Extrait choisi:
=======
Figaro n’en juge pas de la sorte. La familiarité qu’on lui témoigne, les libertés qu’on lui permet, il en use pour dire son avis sur les injustices de ce monde. S’il est valet, c’est qu’une société mal faite ne lui laisse pas d’autre usage de ses talens, et il donne à entendre non-seulement qu’il est à la hauteur de tous les emplois, mais encore qu’il n’y a pas dans son maître l’étoffe d’un valet comparable à lui-même. Il espère bien que les choses ne seront pas toujours ainsi, et alors on verra ce qu’il sait taire ! Ne lui objectez pas l’inégalité fatale des conditions humaines : il a lu le Contrat social, et il n’admet ni droits héréditaires, ni hiérarchie fondée sur le privilège : place au mérite personnel ! En attendant que s’établisse la société nouvelle, il profite du temps présent ; il flatte les passions de son maître et se fait payer à son prix, c’est-à-dire très cher. L’argent, voilà son dieu : il le dit, il le répète, il le proclame.
=======
Données fournies:
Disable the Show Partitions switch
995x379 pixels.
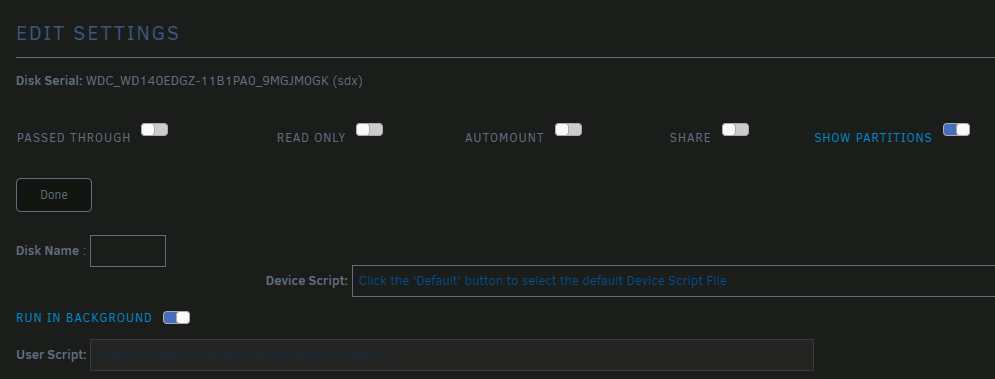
=======
Tâche demandée: D'après l'extrait sur Figaro, quel ouvrage le personnage a-t-il lu ? Les lignes proviennent d'une autre source que l'extrait.

Résultat: Figaro a lu le Contrat social.